Two months? Yup, the proverbial bad penny has returned again after another break. As I return, something is going so let’s start with that.
1 Goodbye Leylandii
Fifteen metres long plus a two metre end and four metres high. Behind the front edge there’s a metre and a half deep strip of potential planting space.
By the time you read this post there’ll be less leylandii. Maybe none of it if you stayed late in bed. Two of us with chainsaws and a third to carry the choppings to a trailer. We hope that with an 8am start, we’ll have it all gone by early afternoon. Then we’ll erect a fence but not as you know it, Gill! A fence whose bottom will be half a metre above ground. Eh, you may well surmise!
But there is madness in my method. I’m a glutton for punishment. Though my back isn’t. So to save a bit of bending, the gap left by that half-metre of missing fence will be filled by the back-side of a half-metre tall edifice 3. About a metre and a half from front to back and about twelve from end to end. Think of all that lovely planting space. My planting list will probably fill it twice over. That’s if my back is still working after shovelling an estimated 12 tonnes of topsoil into it. I like a challenge. Well, I could always just make it a metre from front to back. Or fill it gradually through the autumn and winter, ready for spring planting.
Don’t worry, the bit of fence that isn’t covered by Edifice 3 will be down to ground. Except for a hedgehog hole that is.
***
■ WORK REQUEST A
Repeat everything in the leylandii post from "1 Goodbye Leylandii" down to "may well surmise!", swapping "trailer" for "skip".
The leylandii post and the rows have nothing to do with each other.
***
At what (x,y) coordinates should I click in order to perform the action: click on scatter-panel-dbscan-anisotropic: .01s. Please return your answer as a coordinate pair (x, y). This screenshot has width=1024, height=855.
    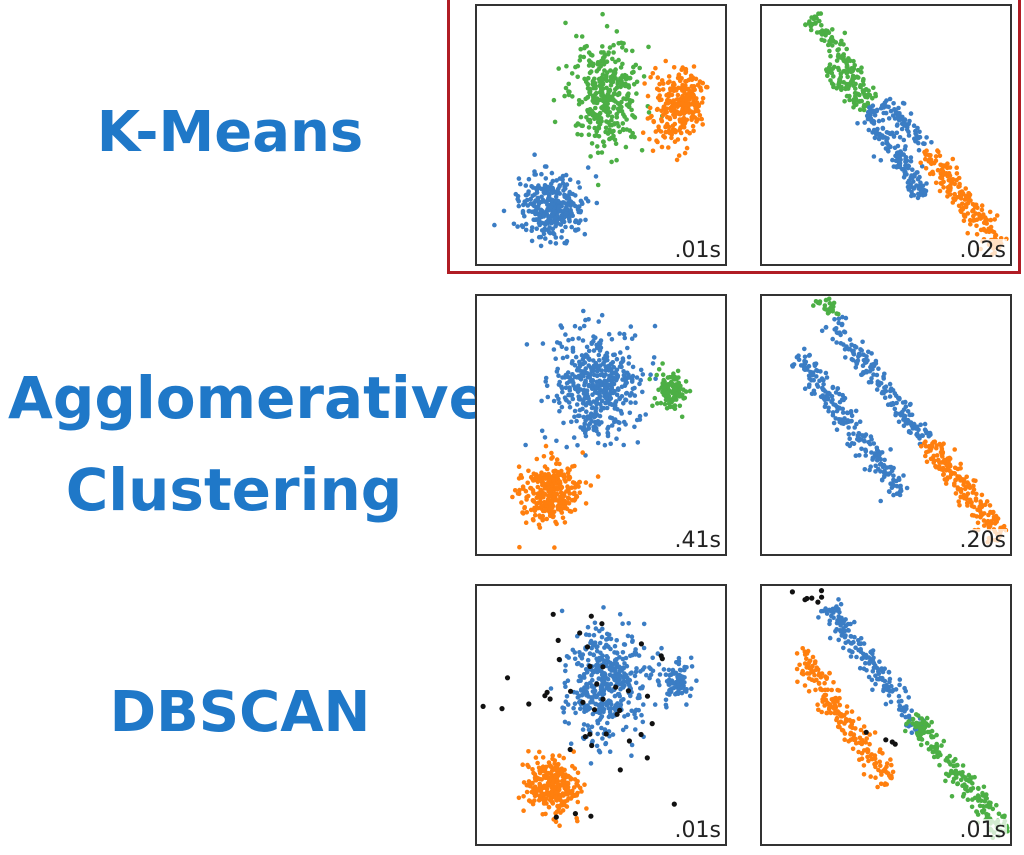
    Looking at the image, I should click on (886, 715).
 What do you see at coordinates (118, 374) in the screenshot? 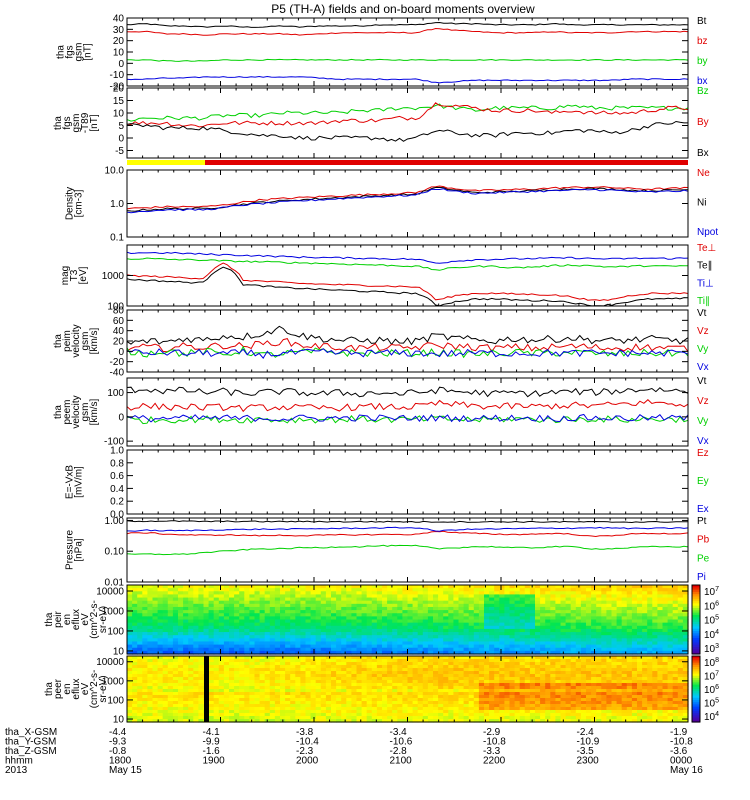
I see `y-tick-label: -40` at bounding box center [118, 374].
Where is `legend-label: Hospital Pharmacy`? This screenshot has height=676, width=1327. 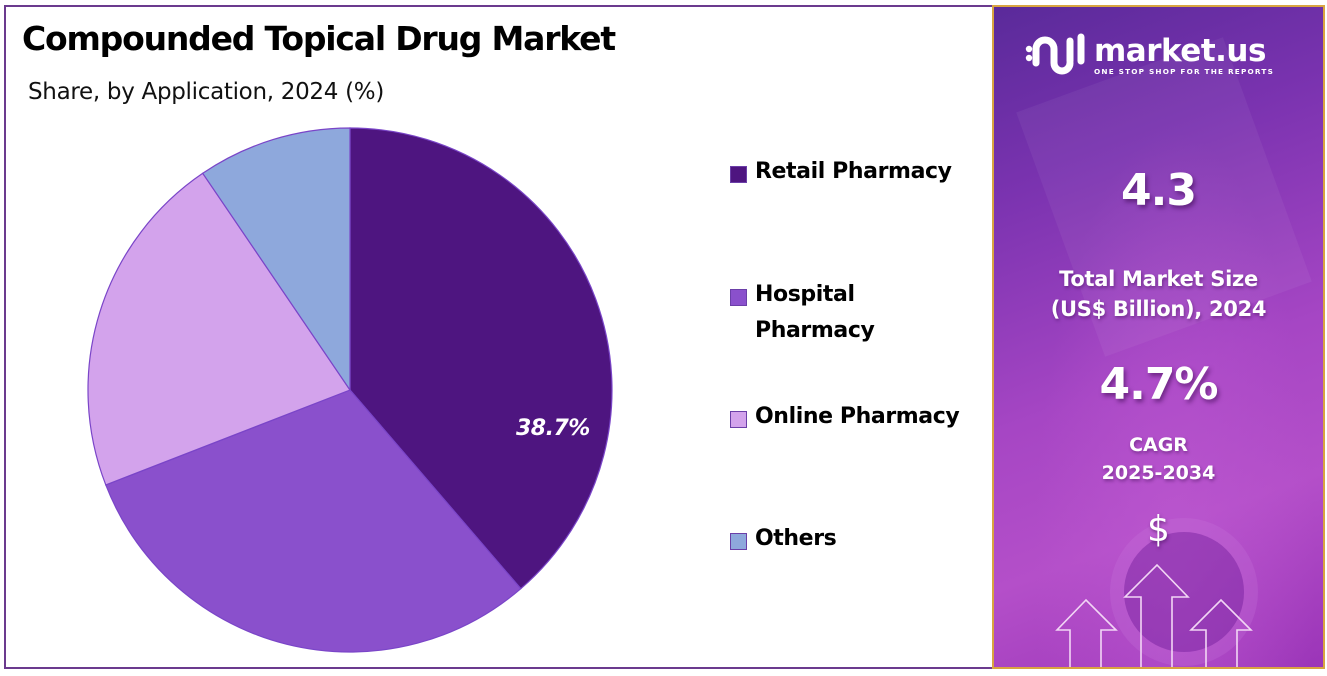 legend-label: Hospital Pharmacy is located at coordinates (815, 312).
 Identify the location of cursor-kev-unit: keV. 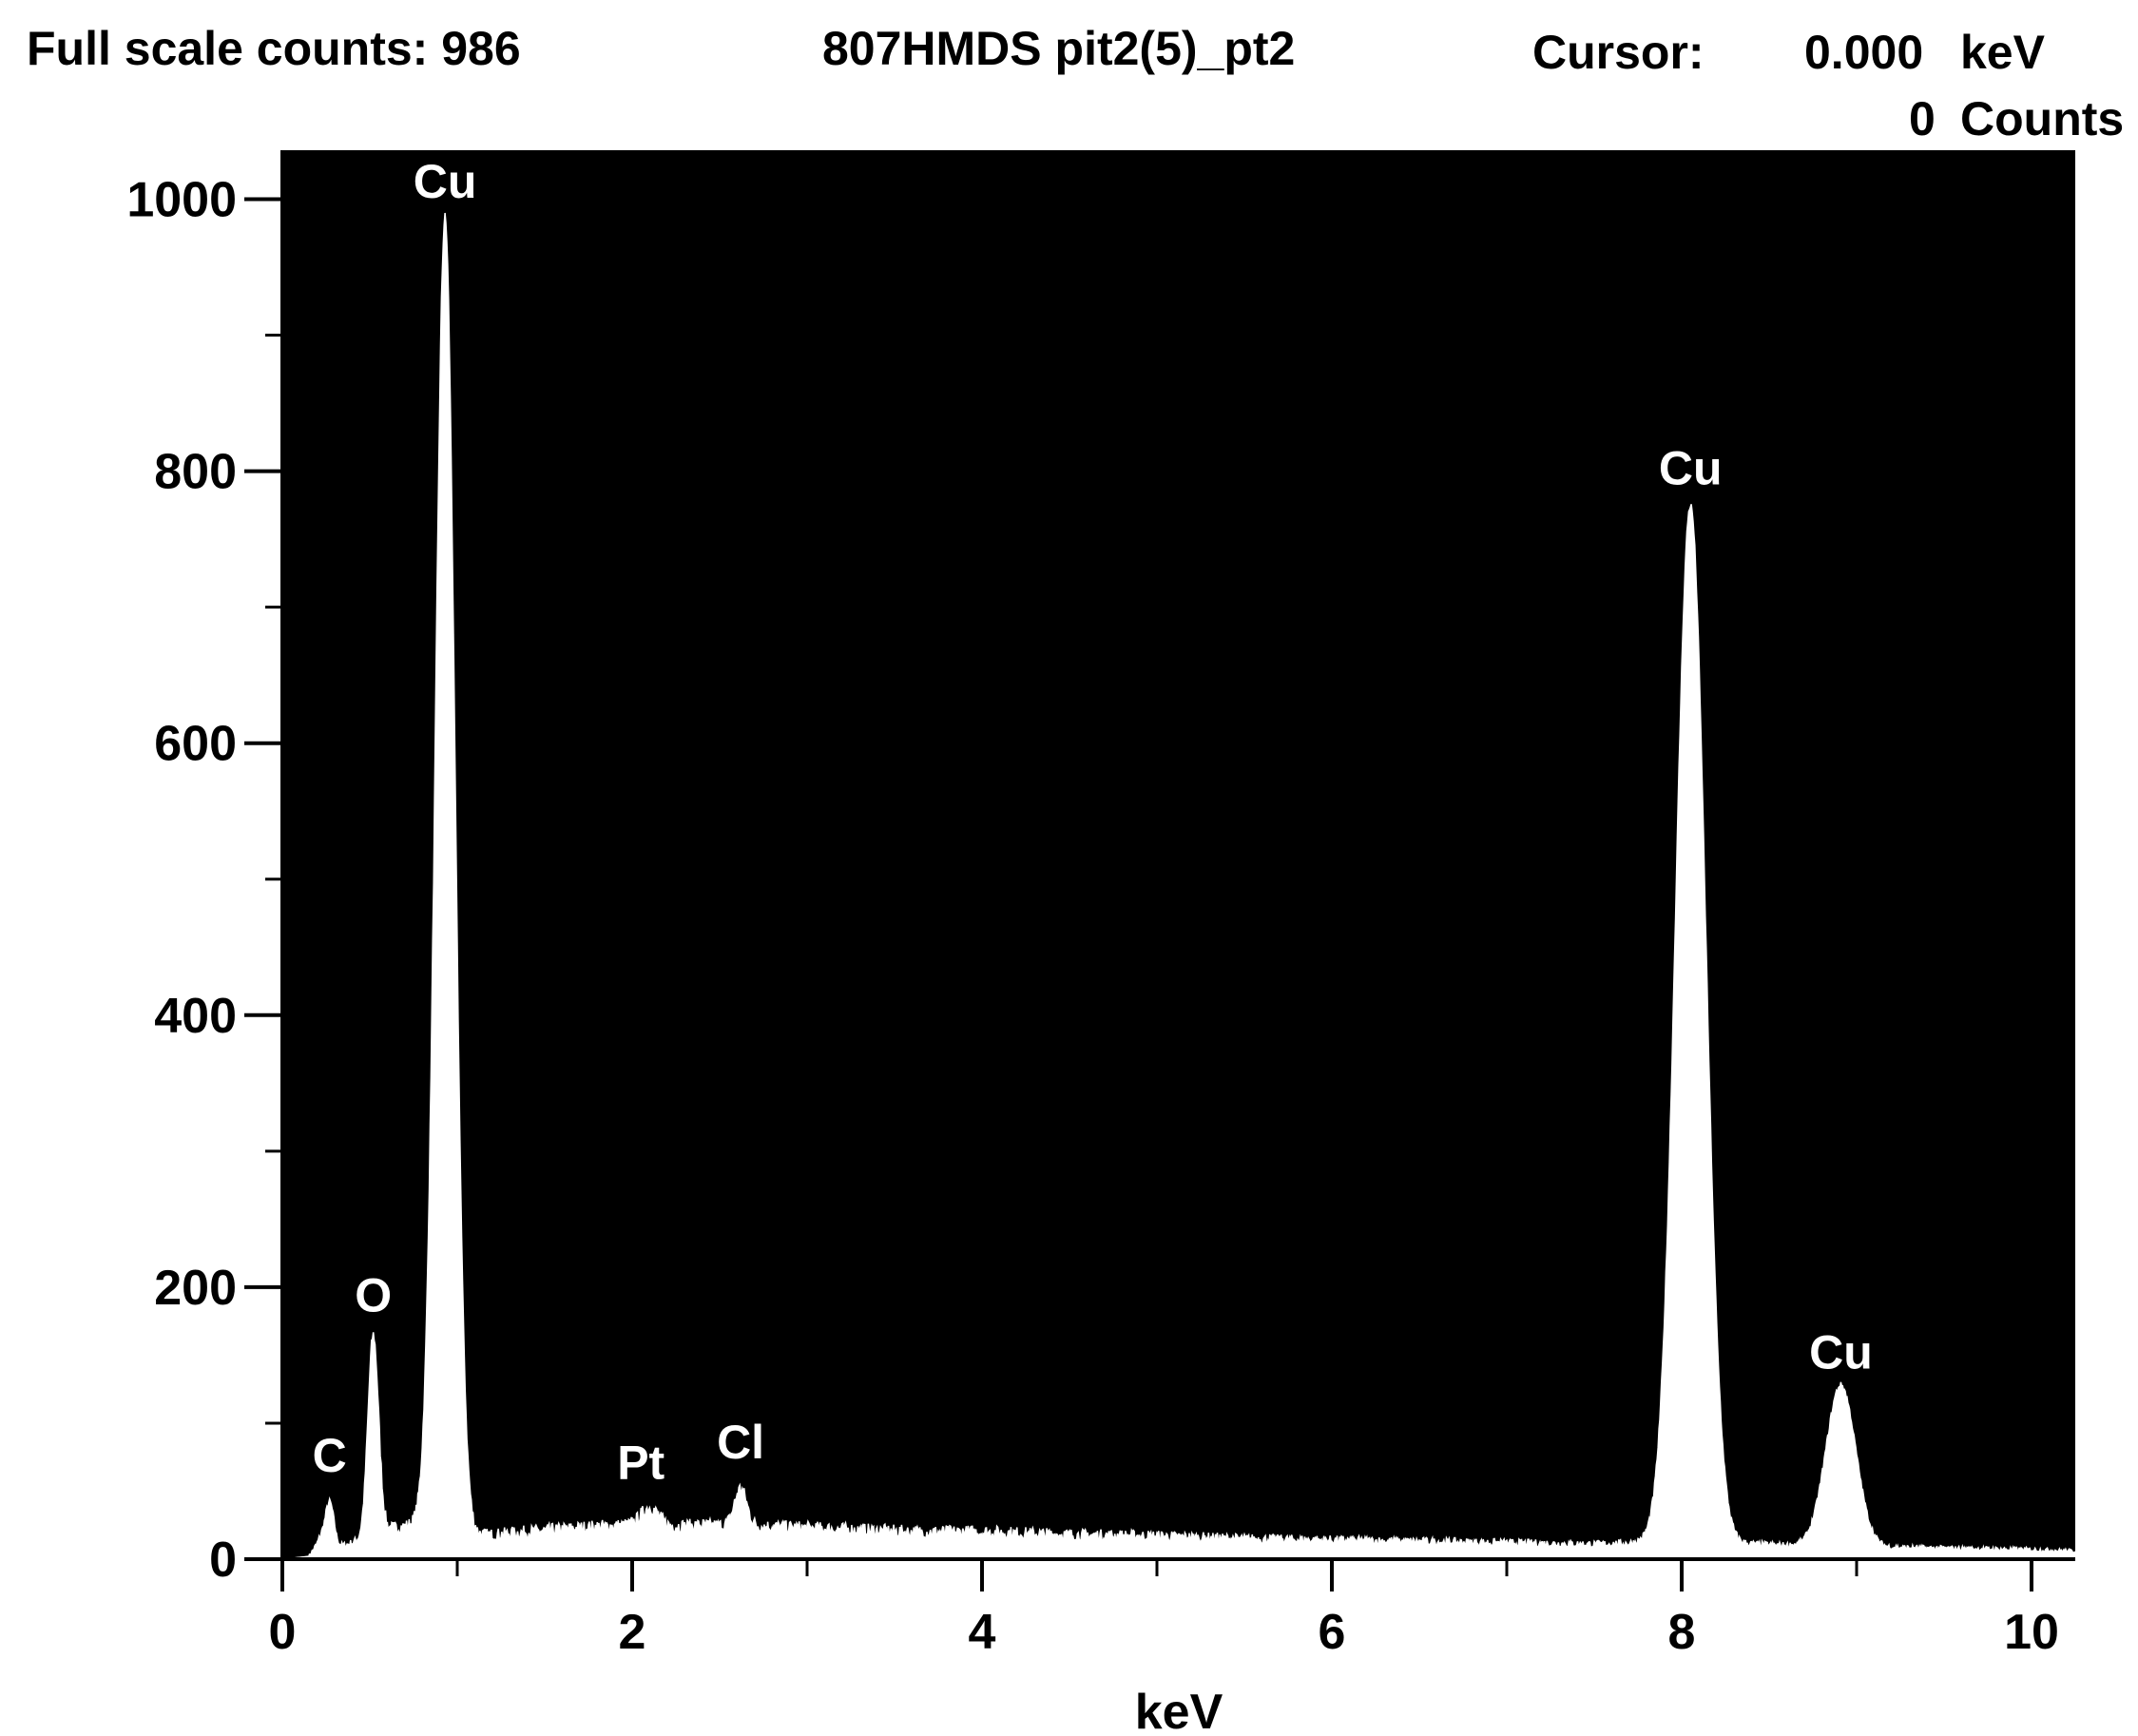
***
■ WORK REQUEST B
Please output everything from the start of the rows down to and including the line containing "center [118, 374]." as a JSON list of strings, one per line, with blank lines dropped and the pictures left out.

■ ANSWER SPACE A
1 Goodbye Leylandii
Fifteen metres long plus a two metre end and four metres high. Behind the front edge there’s a metre and a half deep strip of potential planting space.
By the time you read this post there’ll be less leylandii. Maybe none of it if you stayed late in bed. Two of us with chainsaws and a third to carry the choppings to a skip. We hope that with an 8am start, we’ll have it all gone by early afternoon. Then we’ll erect a fence but not as you know it, Gill! A fence whose bottom will be half a metre above ground. Eh, you may well surmise!

■ ANSWER SPACE B
[
  "At what (x,y) coordinates should I click in order to perform the action: click on scatter-panel-dbscan-anisotropic: .01s. Please return your answer as a coordinate pair (x, y). This screenshot has width=1024, height=855.",
  "    Looking at the image, I should click on (886, 715).",
  " What do you see at coordinates (118, 374) in the screenshot? ",
  "I see `y-tick-label: -40` at bounding box center [118, 374]."
]